A) Use the shortest possible parameter names
B) Always use var parameters for efficiency
C) Make data flow explicit — inputs and outputs should be visible in the signature
D) Always use global variables for values needed by multiple procedures
Question 19. A program has a recursive procedure that calls itself 100,000 times without reaching a base case. What happens?

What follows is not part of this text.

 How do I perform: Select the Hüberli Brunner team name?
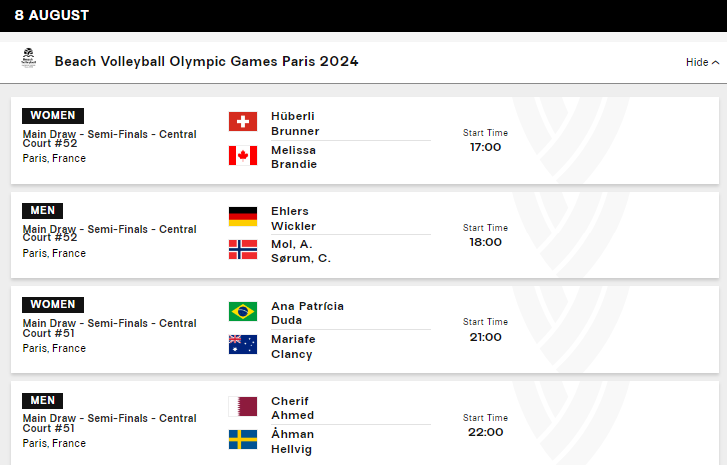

A) The program runs indefinitely B) A stack overflow occurs because the call stack runs out of memory C) The operating system adds more stack memory automatically D) The program prints an error and continues
Question 20. In the following code, which variables can procedure Beta access?
program Q20;
var A: Integer;
procedure Alpha;
var B: Integer;
procedure Beta;
var C: Integer;
begin
{ What can Beta see? }
end;
begin
Beta;
end;
procedure Gamma;
var D: Integer;
begin
{ ... }
end;
begin
Alpha;
end.
A) A, B, C, D B) A, B, C C) C only D) A, C
Answer Key
-
B — Pascal uses lexical (static) scope, determined by source text structure.
-
B —
Yis declared inside procedureP, so it is visible only insideP(and any subprograms nested withinP). -
B —
SetNdeclares its own localNthat shadows the globalN. Setting the localNto 42 has no effect on the globalN, which remains 7. -
A — A stack frame contains the return address, parameters (copies or addresses), local variables, and saved register state.
-
B — Shadowing occurs when an inner scope declares a name identical to one in an enclosing scope, hiding the outer declaration.
-
B —
Xis a value parameter (copy). Modifying the copy does not affectA. Output: 5. -
B —
Xis avarparameter (reference). ModifyingXdirectly modifiesA. Output: 105. -
C —
constprovides read-only access and avoids the cost of copying a large array.varwould allow modification (wrong semantics). Value would copy the entire array (wasteful). -
B — A
varparameter requires a variable with an address. The literal5has no modifiable memory location, so the compiler rejects the call. -
B — The call stack uses Last-In, First-Out: the most recently called subprogram is on top and returns first.
-
C — When
Creturns, its frame is popped and execution resumes inBat the statement immediately following the call toC. -
C — Local variables live in the stack frame, which is destroyed when the procedure returns. The memory is reclaimed.
-
B —
Inneris nested insideOuter, soOuterVaris inInner's scope chain and can be accessed directly. -
B — The compiler places a static link (scope pointer) in the nested procedure's stack frame that points to the enclosing scope's frame.
-
C — Local variables in Pascal are NOT automatically initialized to zero. They contain whatever garbage was in that stack memory. This is not a valid reason to prefer them.
-
C —
Gstarts at 10.Add(5)makes it 15.Add(3)makes it 18. Output: 18. -
A —
constguarantees the subprogram will not modify the parameter. The argument can be a variable or literal. The implementation (by value or by reference) is up to the compiler. -
C — Making data flow explicit through parameters is the most important design principle. It makes subprograms self-documenting and reduces hidden dependencies.
-
B — Each recursive call adds a stack frame. With 100,000 calls and no base case, the stack runs out of memory and the program crashes with a stack overflow error.
-
B —
Betais nested insideAlpha, which is at program level.Betacan see its ownC, its parentAlpha'sB, and the globalA. It cannot seeGamma'sDbecauseGammais a sibling ofAlpha, not an enclosing scope.